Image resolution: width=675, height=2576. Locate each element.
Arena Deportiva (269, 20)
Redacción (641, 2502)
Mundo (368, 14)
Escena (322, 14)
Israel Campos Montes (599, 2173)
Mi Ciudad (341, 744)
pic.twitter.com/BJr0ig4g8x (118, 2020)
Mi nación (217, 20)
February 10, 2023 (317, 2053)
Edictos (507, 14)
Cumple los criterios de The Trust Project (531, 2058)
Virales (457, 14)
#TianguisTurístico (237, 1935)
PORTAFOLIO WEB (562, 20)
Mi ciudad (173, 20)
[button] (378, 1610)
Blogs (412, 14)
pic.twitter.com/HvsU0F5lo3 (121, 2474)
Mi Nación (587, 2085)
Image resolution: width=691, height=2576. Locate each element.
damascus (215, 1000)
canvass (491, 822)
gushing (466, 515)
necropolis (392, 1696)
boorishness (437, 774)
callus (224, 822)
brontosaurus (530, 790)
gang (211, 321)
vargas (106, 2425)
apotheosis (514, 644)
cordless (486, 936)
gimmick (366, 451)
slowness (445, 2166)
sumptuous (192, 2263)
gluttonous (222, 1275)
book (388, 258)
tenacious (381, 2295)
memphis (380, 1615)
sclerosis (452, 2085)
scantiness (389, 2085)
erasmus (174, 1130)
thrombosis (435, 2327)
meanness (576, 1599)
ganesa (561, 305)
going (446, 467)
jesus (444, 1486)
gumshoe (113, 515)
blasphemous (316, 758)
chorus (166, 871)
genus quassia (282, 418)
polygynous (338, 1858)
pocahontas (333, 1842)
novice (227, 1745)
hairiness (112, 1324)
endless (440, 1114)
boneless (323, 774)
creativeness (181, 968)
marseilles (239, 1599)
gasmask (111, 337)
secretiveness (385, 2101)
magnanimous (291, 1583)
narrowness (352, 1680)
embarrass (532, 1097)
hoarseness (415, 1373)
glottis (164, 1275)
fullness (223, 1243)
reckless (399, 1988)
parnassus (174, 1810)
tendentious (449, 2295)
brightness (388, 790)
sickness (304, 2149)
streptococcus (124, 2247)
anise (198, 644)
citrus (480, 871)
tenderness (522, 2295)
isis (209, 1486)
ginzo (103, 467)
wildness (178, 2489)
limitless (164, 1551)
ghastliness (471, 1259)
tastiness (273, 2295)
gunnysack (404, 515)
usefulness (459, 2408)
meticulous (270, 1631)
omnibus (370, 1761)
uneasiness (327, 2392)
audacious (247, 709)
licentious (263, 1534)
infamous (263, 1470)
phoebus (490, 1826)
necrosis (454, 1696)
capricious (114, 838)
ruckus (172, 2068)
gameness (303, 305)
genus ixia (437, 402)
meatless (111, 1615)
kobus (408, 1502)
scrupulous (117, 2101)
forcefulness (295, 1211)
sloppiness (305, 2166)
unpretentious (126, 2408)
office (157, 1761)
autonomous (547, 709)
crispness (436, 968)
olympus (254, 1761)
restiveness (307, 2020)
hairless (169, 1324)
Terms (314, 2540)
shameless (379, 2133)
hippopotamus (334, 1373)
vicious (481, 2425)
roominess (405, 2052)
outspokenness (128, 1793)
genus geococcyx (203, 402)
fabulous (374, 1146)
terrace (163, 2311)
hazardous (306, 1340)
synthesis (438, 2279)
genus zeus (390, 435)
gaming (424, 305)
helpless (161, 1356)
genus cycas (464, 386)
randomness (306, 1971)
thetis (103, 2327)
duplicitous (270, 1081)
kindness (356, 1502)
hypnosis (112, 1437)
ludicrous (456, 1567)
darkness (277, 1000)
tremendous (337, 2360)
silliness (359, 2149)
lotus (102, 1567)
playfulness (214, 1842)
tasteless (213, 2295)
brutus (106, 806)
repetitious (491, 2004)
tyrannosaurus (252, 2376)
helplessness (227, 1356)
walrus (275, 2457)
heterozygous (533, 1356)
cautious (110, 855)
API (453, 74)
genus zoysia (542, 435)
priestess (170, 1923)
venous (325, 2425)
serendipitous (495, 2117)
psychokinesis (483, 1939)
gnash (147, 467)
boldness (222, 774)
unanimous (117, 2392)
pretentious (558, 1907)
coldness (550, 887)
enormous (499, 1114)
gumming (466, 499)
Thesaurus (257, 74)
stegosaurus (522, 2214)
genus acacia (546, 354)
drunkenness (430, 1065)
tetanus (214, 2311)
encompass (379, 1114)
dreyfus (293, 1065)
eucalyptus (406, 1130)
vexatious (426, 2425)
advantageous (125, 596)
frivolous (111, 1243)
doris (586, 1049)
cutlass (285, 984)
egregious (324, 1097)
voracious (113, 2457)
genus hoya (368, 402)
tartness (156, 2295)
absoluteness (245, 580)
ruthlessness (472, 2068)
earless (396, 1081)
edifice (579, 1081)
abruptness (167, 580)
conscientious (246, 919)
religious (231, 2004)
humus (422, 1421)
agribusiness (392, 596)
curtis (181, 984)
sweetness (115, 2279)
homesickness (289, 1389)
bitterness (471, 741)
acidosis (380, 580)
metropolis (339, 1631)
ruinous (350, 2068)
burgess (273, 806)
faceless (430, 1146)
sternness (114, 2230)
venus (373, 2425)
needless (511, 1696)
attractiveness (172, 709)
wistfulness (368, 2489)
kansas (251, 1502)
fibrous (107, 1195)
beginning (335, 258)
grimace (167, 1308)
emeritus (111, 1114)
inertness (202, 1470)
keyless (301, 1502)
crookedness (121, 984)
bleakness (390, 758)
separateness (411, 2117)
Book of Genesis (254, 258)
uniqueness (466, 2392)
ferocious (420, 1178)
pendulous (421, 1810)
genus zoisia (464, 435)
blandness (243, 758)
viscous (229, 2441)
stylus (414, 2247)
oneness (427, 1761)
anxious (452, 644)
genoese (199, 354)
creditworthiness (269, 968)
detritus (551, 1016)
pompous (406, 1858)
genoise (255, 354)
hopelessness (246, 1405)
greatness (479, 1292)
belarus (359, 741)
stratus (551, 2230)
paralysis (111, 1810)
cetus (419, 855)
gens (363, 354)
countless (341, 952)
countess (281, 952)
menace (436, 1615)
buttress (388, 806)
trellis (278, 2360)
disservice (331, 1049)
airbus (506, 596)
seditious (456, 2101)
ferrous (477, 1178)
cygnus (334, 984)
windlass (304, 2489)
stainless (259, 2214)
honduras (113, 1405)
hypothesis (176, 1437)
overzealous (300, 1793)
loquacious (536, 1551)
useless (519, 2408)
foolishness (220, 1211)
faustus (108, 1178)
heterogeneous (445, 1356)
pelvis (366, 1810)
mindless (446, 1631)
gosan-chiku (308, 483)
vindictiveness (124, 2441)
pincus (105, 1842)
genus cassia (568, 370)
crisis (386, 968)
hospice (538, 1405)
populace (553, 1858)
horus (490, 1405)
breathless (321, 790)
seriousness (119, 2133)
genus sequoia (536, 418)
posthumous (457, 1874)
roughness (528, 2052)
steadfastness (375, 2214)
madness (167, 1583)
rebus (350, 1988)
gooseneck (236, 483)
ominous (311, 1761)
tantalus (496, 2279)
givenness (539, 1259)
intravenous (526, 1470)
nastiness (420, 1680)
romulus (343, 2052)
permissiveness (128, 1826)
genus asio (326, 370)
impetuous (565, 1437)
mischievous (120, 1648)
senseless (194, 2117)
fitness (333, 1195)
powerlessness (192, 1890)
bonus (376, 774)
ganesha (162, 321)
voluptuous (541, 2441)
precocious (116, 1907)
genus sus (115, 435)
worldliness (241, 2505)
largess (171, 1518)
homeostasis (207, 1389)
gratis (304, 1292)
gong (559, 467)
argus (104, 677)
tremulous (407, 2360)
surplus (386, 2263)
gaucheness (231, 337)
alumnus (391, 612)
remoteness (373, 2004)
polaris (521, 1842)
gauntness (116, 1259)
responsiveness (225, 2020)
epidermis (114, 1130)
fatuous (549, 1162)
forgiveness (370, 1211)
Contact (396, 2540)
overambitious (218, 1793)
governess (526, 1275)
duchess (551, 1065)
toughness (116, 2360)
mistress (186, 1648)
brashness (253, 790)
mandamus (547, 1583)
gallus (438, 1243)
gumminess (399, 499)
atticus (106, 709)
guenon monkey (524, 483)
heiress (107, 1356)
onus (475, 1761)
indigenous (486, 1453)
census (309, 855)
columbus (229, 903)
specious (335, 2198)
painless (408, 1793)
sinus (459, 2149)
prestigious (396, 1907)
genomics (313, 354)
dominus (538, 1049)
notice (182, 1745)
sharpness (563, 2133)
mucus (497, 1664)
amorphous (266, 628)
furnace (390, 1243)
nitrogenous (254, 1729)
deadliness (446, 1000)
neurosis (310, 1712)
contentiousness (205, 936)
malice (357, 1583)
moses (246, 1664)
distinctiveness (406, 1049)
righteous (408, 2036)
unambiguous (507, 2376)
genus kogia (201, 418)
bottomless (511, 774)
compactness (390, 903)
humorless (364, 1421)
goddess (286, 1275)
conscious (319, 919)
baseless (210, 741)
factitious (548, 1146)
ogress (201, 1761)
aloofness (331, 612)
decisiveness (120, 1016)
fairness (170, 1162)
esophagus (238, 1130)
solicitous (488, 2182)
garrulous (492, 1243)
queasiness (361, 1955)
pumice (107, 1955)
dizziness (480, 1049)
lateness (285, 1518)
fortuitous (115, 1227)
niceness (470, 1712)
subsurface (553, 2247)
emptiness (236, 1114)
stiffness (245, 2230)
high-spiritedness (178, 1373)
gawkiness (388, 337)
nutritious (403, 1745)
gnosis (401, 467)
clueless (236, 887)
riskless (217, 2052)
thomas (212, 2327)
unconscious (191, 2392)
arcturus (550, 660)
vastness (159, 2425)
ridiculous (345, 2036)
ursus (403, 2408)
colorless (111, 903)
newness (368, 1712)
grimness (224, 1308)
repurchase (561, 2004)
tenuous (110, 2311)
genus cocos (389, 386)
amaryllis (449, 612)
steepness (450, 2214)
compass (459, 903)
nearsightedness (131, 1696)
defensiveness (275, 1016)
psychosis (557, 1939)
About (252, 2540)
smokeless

EXERCISE DETAILS –
Write out, exactly as they appear, the lines from the one containing "sharpness (563, 2133)" through the last line of the records above, both included, and nothing more.

YOUR RESPONSE –
sharpness (563, 2133)
mucus (497, 1664)
amorphous (266, 628)
furnace (390, 1243)
nitrogenous (254, 1729)
deadliness (446, 1000)
neurosis (310, 1712)
contentiousness (205, 936)
malice (357, 1583)
moses (246, 1664)
distinctiveness (406, 1049)
righteous (408, 2036)
unambiguous (507, 2376)
genus kogia (201, 418)
bottomless (511, 774)
compactness (390, 903)
humorless (364, 1421)
goddess (286, 1275)
conscious (319, 919)
baseless (210, 741)
factitious (548, 1146)
ogress (201, 1761)
aloofness (331, 612)
decisiveness (120, 1016)
fairness (170, 1162)
esophagus (238, 1130)
solicitous (488, 2182)
garrulous (492, 1243)
queasiness (361, 1955)
pumice (107, 1955)
dizziness (480, 1049)
lateness (285, 1518)
fortuitous (115, 1227)
niceness (470, 1712)
subsurface (553, 2247)
emptiness (236, 1114)
stiffness (245, 2230)
high-spiritedness (178, 1373)
gawkiness (388, 337)
nutritious (403, 1745)
gnosis (401, 467)
clueless (236, 887)
riskless (217, 2052)
thomas (212, 2327)
unconscious (191, 2392)
arcturus (550, 660)
vastness (159, 2425)
ridiculous (345, 2036)
ursus (403, 2408)
colorless (111, 903)
newness (368, 1712)
grimness (224, 1308)
repurchase (561, 2004)
tenuous (110, 2311)
genus cocos (389, 386)
amaryllis (449, 612)
steepness (450, 2214)
compass (459, 903)
nearsightedness (131, 1696)
defensiveness (275, 1016)
psychosis (557, 1939)
About (252, 2540)
smokeless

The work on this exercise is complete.